В правление Анастасия отменили ненавистный налог золотом на доходы, или хрисаргирон. Он забирал часть заработка даже у проституток и, как поговаривали, у нищих. Гражданские налоговые бюро были отделены от военной администрации, поэтому такие слои населения, как учителя или ветераны войны, освобождались от налогов. Однако другой класс населения умудрился освободить себя сам. Богатейшие магнаты, обладающие огромными поместьями в плодородных районах Каппадокии, могли нанимать собственных телохранителей, сборщиков налогов и даже судей. Правительственным учреждениям было нелегко собирать дань с этих могущественных вельмож, которые имели своих ставленников в палате сената и дельфийском зале дворца. После смерти Анастасия в казне остался золотой запас стоимостью триста двадцать четыре тысячи монет.

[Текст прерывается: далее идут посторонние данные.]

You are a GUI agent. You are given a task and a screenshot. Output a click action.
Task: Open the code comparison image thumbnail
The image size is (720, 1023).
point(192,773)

Государство имело несколько монополий, включая важнейший египетский папирус, чтобы делать особые листы, ставшие прародителями бумаги, и редкий пурпурный краситель с побережья Сирии. Государство также контролировало соляные копи и рудники. Жизненно необходимой монополией было золото. Из рудников и побережья Колхиды, известного своим золотым руном, в казну стекался драгоценный металл. Экспорт золота запрещался. Пограничные посты строжайшим образом проверяли товары, вывозимые и ввозимые в страну. Большая часть золота шла на изготовление монет. Эти римские солидусы были мировым стандартом в те времена. Являясь международной валютой, они доходили даже до хижин диких англосаксов и до востока, в полулегендарную Индию. Новые франкские короли отливали монеты с римскими символами на обороте. Даже просвещённый персидский шахиншах соблюдал молчаливое соглашение использовать римские золотые монеты и чеканил для своих нужд только серебряные деньги. Когда Юстиниан заплатил Ктесифону золотыми слитками за поддержание «вечного перемирия», он поставил условие, что золото будет использовано на украшения, а не на монеты.